Initially, `T.gemm_sp` followed the same design as `T.gemm`, lowering to a `CUTLASS` template. This inherently requires metadata to be reordered offline following a predetermined layout.

However, fixing a specific layout introduces several potential issues:

1. Painful debugging experience: Debugging a failed kernel becomes difficult due to the reordered indexing, including permutations and swizzling.

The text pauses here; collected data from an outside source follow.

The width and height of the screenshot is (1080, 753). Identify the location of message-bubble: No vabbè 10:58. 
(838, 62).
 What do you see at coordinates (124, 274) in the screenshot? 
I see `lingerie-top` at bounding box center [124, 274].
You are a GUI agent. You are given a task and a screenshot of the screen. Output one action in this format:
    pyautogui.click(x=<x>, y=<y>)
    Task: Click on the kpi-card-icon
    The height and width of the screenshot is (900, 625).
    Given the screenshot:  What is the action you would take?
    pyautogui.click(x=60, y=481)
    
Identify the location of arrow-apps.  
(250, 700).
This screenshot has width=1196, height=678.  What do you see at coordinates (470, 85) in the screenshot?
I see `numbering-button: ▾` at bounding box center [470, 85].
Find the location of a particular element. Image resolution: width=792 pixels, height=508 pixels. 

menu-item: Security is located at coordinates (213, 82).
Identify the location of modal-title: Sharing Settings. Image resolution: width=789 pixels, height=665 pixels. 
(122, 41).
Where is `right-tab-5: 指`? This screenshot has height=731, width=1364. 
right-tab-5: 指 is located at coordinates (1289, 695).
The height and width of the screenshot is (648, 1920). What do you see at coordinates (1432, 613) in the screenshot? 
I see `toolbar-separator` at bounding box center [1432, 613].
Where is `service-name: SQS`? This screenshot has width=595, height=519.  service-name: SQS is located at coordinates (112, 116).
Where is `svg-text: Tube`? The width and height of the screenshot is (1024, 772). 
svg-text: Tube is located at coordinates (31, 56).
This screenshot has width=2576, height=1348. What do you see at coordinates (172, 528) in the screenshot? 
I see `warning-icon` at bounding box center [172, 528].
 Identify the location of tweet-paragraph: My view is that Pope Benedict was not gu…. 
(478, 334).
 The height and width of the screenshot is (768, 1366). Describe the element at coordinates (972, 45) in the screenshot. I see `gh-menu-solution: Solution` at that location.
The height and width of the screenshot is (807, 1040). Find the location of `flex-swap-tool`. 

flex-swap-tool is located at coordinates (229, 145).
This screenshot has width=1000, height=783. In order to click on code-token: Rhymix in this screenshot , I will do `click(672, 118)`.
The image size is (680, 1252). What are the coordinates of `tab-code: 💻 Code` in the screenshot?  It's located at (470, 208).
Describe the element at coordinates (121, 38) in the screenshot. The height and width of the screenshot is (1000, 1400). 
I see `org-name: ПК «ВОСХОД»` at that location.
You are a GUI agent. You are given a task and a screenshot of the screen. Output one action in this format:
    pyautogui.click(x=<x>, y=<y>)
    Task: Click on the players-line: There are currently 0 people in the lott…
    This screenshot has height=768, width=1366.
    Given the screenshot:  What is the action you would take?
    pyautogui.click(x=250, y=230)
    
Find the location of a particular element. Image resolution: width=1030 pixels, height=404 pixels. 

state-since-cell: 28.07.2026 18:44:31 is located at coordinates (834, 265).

2. Limited flexibility: For example, concatenating two compressed tensors, such as `A_sparse_0` and `A_sparse_1`, into a new `A_sparse` makes sense. However, concatenating their metadata `E_0` and `E_1` may not be valid unless the layout allows it mathematically.

3. Alignment requirements: `CUTLASS` enforces strict alignment checks, and many hyperparameter configurations can lead to compilation errors. (For reference, sm8x was implemented in `CUTLASS 2`.)

`T.gemm_sp_v2` was designed to address these limitations, following the approach of `T.gemm_v2`. It lowers directly to PTX, removing the need for a fixed metadata layout.